Without a doubt the feature of help on a completion group is cool.  Those
numbers do fall into the category of a relative frame index. And there's an
absolute frame index,
a breakpoint number, and so on. And some of the categories are already
 built in like files.


But as with all things zsh-specific, I find it hard to get to to work on my
own.

I've been working on zshdb recently not for any specific need, but because
I have a little time right now to spend and over the years people have +1'd
it during the times when I didn't have time to devote to it.  (So a general
hint to users - if you +1 a project it will tend encourage maintainers of
the project to work on it.)

The debugger completion code I have is at
https://github.com/rocky/zshdb/blob/master/lib/complete.sh in case folks
want to improve it. You can run it standalone.

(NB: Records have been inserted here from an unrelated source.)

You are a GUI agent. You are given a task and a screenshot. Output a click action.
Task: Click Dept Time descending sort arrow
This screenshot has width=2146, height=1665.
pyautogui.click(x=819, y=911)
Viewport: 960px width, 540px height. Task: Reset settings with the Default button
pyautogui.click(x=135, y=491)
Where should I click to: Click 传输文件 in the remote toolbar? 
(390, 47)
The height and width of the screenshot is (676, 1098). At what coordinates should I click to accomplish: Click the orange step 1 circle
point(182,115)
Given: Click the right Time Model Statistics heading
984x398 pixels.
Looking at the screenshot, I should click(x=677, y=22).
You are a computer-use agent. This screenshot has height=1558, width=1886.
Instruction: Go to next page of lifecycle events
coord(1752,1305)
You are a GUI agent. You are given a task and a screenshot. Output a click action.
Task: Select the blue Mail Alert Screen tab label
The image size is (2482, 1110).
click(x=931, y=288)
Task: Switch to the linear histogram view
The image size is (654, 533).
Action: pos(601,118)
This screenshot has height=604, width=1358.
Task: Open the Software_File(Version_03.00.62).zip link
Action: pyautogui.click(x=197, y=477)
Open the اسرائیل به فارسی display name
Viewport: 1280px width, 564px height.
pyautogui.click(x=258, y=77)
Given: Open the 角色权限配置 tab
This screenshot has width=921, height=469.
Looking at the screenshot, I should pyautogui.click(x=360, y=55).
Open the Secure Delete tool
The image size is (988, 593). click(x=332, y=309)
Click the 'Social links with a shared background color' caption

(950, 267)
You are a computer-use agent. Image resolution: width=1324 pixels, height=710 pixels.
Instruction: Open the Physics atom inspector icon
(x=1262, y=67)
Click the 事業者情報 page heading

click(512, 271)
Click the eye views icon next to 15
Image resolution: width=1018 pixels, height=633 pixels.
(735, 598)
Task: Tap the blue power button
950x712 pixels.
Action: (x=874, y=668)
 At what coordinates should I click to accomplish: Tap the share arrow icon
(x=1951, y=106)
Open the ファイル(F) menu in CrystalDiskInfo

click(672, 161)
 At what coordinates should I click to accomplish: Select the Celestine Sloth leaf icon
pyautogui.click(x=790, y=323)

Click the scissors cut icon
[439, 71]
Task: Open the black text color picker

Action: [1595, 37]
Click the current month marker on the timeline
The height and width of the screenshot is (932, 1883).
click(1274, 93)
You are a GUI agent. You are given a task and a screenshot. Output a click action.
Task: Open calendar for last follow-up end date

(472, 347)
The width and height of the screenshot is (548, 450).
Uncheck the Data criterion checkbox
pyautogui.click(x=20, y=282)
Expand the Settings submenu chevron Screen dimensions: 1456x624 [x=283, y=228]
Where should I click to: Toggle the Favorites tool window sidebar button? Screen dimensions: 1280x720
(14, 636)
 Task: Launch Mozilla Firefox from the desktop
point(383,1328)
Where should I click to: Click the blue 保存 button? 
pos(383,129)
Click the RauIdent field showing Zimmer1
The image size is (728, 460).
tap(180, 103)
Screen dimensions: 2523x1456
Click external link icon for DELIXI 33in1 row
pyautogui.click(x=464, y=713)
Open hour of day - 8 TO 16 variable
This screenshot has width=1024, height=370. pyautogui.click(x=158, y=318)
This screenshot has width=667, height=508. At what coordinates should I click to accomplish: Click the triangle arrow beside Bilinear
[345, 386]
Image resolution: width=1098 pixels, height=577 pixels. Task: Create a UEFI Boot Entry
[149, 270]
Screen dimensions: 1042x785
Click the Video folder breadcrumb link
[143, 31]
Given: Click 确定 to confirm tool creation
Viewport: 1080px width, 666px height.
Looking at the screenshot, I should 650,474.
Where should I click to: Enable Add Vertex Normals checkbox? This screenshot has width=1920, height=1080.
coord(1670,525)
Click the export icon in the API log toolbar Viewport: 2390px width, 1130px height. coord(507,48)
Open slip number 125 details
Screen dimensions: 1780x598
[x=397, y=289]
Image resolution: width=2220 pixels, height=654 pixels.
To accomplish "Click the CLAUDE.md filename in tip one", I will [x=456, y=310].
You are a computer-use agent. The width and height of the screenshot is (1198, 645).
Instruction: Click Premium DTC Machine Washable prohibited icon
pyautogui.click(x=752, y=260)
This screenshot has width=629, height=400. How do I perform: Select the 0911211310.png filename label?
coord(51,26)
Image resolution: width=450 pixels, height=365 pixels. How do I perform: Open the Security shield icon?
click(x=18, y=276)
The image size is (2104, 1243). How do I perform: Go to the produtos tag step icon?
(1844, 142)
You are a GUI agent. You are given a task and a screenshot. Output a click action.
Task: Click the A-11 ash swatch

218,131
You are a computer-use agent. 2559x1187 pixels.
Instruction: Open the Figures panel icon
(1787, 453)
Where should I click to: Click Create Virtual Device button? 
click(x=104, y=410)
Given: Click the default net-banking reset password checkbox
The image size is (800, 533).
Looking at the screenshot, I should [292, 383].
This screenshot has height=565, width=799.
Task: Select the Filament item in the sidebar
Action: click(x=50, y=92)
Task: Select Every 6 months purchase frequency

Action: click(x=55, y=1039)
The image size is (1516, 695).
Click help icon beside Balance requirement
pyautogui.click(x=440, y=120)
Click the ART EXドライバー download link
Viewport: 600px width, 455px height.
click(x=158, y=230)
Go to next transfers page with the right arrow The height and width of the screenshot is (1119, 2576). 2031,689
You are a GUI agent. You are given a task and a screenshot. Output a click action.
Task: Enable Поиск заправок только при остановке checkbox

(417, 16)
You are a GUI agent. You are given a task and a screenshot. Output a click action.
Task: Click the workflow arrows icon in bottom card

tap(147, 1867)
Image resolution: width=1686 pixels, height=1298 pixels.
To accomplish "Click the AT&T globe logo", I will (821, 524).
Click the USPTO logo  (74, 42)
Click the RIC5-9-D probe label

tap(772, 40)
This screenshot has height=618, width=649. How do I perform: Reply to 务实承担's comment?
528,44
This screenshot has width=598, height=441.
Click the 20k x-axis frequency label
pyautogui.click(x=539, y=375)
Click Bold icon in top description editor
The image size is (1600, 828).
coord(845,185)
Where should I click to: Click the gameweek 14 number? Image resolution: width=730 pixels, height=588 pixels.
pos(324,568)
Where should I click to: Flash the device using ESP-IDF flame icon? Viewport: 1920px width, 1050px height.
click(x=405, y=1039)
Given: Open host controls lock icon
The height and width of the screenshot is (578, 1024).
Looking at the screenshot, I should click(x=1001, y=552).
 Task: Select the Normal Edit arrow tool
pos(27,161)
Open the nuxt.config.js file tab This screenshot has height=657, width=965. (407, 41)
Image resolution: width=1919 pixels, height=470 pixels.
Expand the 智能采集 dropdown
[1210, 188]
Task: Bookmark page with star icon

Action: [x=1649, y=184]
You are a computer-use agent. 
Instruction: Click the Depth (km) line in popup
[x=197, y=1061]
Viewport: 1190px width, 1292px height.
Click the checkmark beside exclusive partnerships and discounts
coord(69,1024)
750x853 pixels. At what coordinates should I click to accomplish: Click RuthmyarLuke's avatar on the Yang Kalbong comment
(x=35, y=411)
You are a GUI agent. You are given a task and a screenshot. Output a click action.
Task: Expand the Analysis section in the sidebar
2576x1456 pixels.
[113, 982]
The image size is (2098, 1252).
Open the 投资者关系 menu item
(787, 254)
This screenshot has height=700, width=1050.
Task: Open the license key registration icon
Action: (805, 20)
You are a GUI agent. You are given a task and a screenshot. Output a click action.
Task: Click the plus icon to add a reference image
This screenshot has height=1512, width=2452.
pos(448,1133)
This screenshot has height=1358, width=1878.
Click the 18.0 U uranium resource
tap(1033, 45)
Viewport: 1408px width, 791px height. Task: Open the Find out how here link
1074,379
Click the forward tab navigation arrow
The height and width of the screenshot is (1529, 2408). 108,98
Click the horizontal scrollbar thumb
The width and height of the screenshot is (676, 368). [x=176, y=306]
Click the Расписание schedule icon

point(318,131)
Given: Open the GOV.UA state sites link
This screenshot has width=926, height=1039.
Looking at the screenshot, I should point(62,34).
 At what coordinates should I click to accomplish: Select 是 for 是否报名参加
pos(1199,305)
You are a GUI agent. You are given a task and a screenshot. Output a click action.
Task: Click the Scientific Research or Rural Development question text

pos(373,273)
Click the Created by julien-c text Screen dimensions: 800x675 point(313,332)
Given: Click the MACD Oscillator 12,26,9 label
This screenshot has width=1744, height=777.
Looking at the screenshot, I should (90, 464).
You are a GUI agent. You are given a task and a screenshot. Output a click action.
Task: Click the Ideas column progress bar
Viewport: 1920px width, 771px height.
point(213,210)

On Mon, Dec 15, 2014 at 4:09 AM, Bart Schaefer <schaefer@xxxxxxxxxxxxxxxx>
wrote:

> On Dec 15,  1:59am, Rocky Bernstein wrote:
> }
> } Many thanks.
> }
> } This does the trick. I'm happy with getting this in the order given
> without
> } special formatting of negative numbers.
>
> You're welcome.  The special formatting was just an example I picked to
> show how you'd associate styles with the completion results.
>
> In fact, just to flesh out the example a little ...
>
> If you want ^Xh (_complete_help) to be able to generate useful help for
> the context, you need to call _tags to initialize that part of the
> system, and then you should use the _requested wrapper to make the call
> to _description and compadd.  So you might do
>
>     _unsorted() {
>       local expl ret=1
>       _tags numbers letters
>       while _tags; do
>         if _requested -V numbers expl 'Some Numbers' compadd 1 2 -1 -2 3 0
>         then ret=0
>         fi
>         if _requested -V letters expl 'Some Letters' compadd A B Z X C M
>         then ret=0
>         fi
>       done
>       return ret
>     }
>
> This is obviously a lot more interesting if the completions are more than
> a single character/digit.  For sorted groups, use -J instead of -V.  (No,
> there isn't a mnemonic for why -J and -V got used here; it was because
> they were single letters not already being used for something else.)